The expression of the novel b-type cytochrome, which is part of the superoxide anion (O2-)-generating system in phagocytes, has been investigated in population of mouse peritoneal macrophages heterogeneous in their capability to produce O2-). Reduced minus oxidized difference spectra of intact cells showed the appearance of a b-type cytochrome with major peaks in the alpha region at 558 to 559 nm and in the gamma region at 426 to 428 nm. Resident peritoneal macrophages, as well as thioglycollate broth-elicited and Corynebacterium Parvum-activated macrophages and neutrophils expressed about 50 pmol cytochrome b/10(7) cells. In intact macrophages and neutrophils, Na-dithionite reduced greater than 75% of the cytochrome b measurable in disrupted cells. No correlation was found between capability to produce O2-) by different population of macrophages and their content of cytochrome b. When stimulated in strictly anaerobic conditions with phorbol myristic acetate, macrophages activated in vivo by i.p. injection of Corynebacterium Parvum reduced approximately 40% of their total cytochrome b.
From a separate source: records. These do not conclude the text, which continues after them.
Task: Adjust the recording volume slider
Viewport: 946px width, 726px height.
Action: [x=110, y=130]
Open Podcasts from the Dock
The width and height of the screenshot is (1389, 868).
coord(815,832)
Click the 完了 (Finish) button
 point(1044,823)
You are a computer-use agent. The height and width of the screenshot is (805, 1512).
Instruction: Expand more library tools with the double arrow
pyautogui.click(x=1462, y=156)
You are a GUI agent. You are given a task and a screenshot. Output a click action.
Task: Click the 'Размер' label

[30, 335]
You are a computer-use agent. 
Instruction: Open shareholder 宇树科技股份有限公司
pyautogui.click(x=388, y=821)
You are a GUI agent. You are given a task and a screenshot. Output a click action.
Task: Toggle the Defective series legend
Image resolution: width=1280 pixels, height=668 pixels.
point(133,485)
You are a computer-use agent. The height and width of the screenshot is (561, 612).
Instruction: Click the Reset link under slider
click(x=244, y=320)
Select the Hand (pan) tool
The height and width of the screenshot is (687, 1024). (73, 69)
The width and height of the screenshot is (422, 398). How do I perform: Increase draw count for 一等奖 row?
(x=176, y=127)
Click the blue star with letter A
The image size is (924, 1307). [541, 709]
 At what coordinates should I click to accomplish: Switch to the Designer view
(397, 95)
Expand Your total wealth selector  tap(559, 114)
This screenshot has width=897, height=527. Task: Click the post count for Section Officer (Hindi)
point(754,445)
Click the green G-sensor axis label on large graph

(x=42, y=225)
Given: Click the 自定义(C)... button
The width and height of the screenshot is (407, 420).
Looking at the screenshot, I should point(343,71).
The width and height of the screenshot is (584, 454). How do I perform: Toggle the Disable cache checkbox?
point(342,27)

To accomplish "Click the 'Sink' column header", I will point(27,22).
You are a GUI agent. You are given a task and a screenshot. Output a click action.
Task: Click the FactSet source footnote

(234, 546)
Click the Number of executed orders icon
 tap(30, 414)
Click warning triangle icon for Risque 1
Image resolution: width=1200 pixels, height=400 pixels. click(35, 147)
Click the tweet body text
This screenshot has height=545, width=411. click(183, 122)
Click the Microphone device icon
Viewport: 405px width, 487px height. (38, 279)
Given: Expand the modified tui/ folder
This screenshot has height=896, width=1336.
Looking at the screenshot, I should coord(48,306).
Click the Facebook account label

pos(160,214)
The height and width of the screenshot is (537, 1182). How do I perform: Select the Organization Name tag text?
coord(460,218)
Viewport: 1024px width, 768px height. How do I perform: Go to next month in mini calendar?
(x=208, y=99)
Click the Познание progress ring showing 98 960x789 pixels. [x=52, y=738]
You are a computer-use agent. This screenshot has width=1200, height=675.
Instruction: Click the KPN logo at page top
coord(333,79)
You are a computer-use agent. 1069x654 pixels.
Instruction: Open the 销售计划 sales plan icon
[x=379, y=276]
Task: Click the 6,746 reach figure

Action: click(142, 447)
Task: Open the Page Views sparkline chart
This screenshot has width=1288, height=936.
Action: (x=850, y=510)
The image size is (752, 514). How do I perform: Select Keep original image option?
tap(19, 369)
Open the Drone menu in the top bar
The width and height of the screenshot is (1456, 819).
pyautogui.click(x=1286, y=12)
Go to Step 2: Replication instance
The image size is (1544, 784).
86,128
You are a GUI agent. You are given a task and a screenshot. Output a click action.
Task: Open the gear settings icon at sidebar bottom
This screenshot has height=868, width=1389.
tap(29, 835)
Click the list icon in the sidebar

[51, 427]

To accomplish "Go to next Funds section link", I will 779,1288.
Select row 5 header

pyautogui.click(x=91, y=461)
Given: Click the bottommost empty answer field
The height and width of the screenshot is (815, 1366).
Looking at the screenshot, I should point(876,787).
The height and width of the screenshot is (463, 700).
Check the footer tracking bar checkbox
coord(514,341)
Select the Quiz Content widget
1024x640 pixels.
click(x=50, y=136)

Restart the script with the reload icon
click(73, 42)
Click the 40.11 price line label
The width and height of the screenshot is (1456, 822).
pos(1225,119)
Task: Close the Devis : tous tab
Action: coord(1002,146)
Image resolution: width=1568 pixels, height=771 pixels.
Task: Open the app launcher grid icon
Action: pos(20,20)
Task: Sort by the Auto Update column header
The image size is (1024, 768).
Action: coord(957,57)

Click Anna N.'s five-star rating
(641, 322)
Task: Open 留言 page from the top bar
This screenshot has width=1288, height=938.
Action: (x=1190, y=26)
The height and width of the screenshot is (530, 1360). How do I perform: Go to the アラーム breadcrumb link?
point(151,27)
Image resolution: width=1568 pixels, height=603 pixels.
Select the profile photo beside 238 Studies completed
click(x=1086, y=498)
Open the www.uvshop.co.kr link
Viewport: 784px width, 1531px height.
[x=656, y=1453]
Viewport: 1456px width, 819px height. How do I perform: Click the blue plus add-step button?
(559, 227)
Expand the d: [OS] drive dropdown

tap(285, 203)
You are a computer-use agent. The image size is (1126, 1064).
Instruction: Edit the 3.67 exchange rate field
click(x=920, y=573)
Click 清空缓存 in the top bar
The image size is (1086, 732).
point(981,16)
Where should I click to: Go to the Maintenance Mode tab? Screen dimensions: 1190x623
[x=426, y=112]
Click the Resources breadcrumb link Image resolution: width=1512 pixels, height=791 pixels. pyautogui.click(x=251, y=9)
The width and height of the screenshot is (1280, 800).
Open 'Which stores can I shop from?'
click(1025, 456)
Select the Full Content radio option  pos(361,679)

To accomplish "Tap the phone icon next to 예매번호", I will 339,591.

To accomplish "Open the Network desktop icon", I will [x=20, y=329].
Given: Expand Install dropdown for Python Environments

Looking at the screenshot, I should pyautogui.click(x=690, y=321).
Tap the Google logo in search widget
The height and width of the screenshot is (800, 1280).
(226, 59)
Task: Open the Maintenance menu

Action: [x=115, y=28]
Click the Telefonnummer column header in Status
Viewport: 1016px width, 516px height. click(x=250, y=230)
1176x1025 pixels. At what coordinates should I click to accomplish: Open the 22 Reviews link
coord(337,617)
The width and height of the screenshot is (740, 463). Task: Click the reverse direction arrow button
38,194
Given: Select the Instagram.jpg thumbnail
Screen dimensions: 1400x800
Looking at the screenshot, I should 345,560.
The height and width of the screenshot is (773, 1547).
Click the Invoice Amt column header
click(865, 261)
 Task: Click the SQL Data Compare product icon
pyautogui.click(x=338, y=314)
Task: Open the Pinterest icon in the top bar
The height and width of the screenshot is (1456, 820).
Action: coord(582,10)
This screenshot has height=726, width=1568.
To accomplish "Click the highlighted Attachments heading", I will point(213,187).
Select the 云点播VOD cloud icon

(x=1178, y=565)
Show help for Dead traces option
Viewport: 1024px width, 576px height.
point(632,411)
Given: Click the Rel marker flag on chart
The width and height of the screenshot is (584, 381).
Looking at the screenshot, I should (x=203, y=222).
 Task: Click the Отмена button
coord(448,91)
In resident peritoneal macrophages that produced five times lower amounts of O2-, cytochrome b reduction was instead undetectable. Potentiometric properties of cytochrome b was investigated in macrophage subcellular particles. Both resident and Corynebacterium Parvum-activated macrophages revealed the presence of b chromophores with very low potentials of -255 and -244 mV, respectively, whose content was not different in the two populations. These results show that resident and activated macrophages express the same amount of cytochrome b, but upon stimulation with PMA, activated macrophages recruit a higher number of cytochrome b molecules in parallel with an enhanced production of O2-.